A youngish guy from D.C. government was next to arrive, and we sat there not talking for just long enough that it felt awkward when one of us broke the silence. It turned out that, like me, he was originally from Massachusetts, but had been in the District long enough to have abandoned his Mass. driver’s license, which was then the barometer against which I measured my regional identity. Others followed, including one who came with his own personal business cards, handed out to everyone, which incidentally specified no particular trade. I remember little of the meeting itself, but everyone in attendance filled out my research surveys while waiting for a late-arriving public official. Mission accomplished.
* * *
Other meetings I attended were more colorful, with the most memorable one having taken place on Georgia Avenue on a Saturday morning during the weekend of Martin Luther King, Jr. Day. This one was a meeting of the Pleasant Plains Civic Association, a sub-neighborhood within Columbia Heights that had long been home to a majority African-American population, and the dozen or so people in attendance all appeared to be residents of many years.
I was a minority in every sense in that room – a young, white woman from New England with less than a year and a half in the District behind me – but I was there to observe and to learn and to pass out surveys to friendly people who insisted I eat some of their potluck lunch.
I took a plate of food while I waited to make my announcement, but first, there was a tradition to observe: a dramatic reading of King’s “I Have a Dream” speech, which segued seamlessly into a chorus of “We Shall Overcome” – seamlessly enough to tell this was something of a tradition.
I can’t pretend I became more of a local that day, but it was a glimpse into a community I would not have experienced otherwise. And as far as my research went, it was clear that “community engagement” would mean something different to the residents of Pleasant Plains than it did to the 20-something blogger who arrived just before Target.
* * *
I went to a handful of other ANC meetings that winter and spring, and interviewed a few neighborhood bloggers. I listened to restaurant owners make their case for liquor licenses and heard a local candidate make his pitch to voters. It seemed like I spent the rest of that semester riding the H2 or the Circulator back and forth between 14th Street and Connecticut Avenue, or sequestered in a Georgetown computer lab trying to run the statistics that would help me make sense of it all.
April came, and when my thesis was due, I submitted it, defended it, passed. I graduated, but I wasn’t done with D.C.
* * *
It was more than two years after I arrived in D.C. that I found myself standing in line outside the DMV on Branch Avenue at an ungodly hour of a Saturday morning. It was more than three years by the time I waited even longer outside Oyster-Adams Bilingual School to cast my ballot in a national election, finally a registered voter in the District. And it was almost four years later that I took my youngest friend in the city to the Fro-Zen-Yo in Tivoli Plaza for a farewell dessert.
####################
> What is asked: Transcribe word for word the stretch of the D.C. neighborhood passage from "I can’t pretend" through "just before Target.".

> Dataset extract:
####################
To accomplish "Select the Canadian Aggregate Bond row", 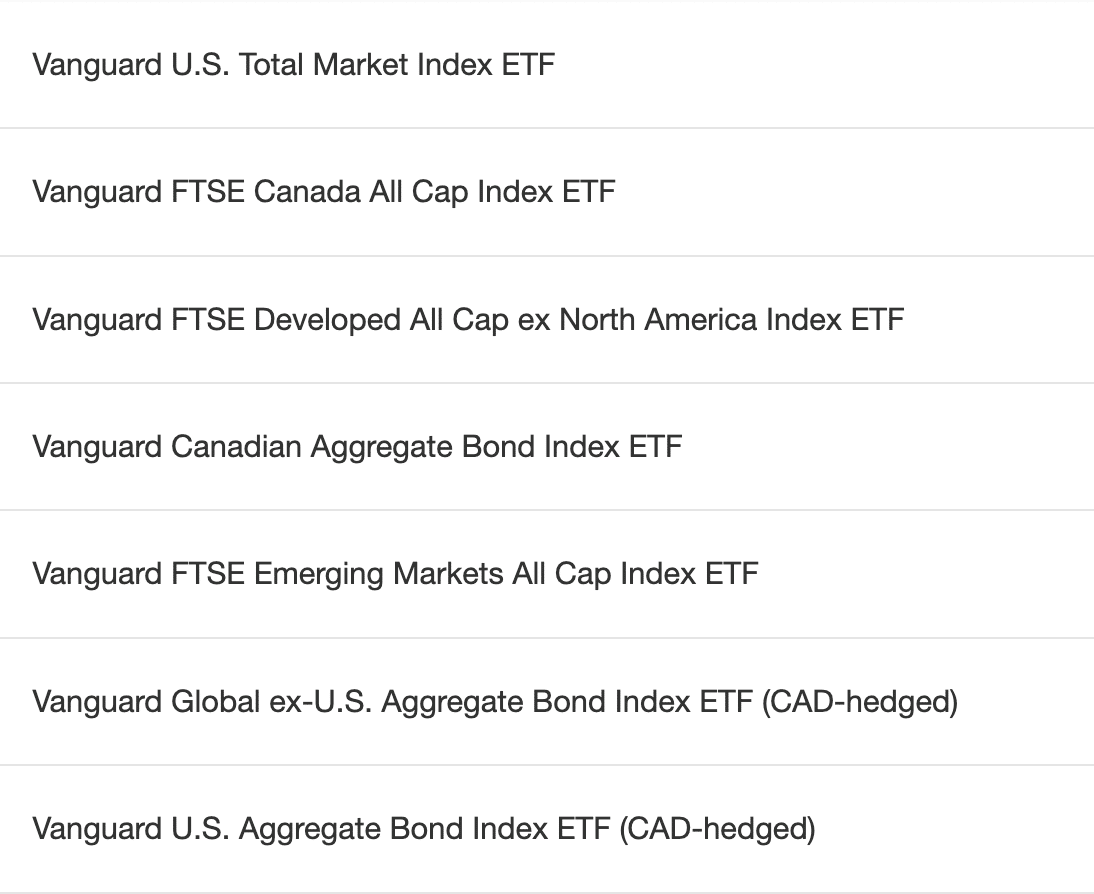I will 547,447.
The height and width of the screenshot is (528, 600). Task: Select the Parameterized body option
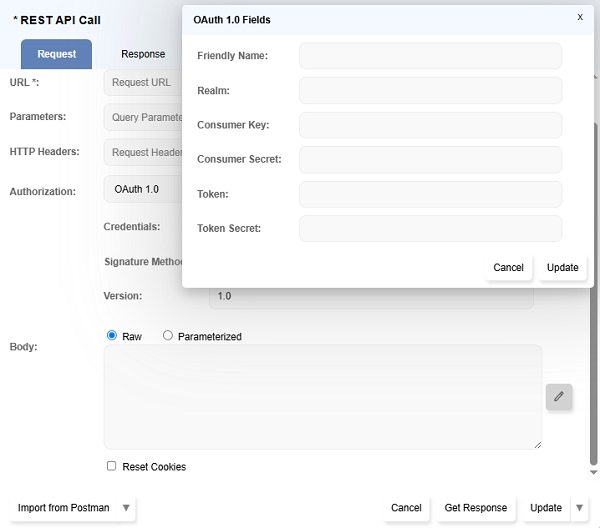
####################
> Exercise response:
I can’t pretend I became more of a local that day, but it was a glimpse into a community I would not have experienced otherwise. And as far as my research went, it was clear that “community engagement” would mean something different to the residents of Pleasant Plains than it did to the 20-something blogger who arrived just before Target.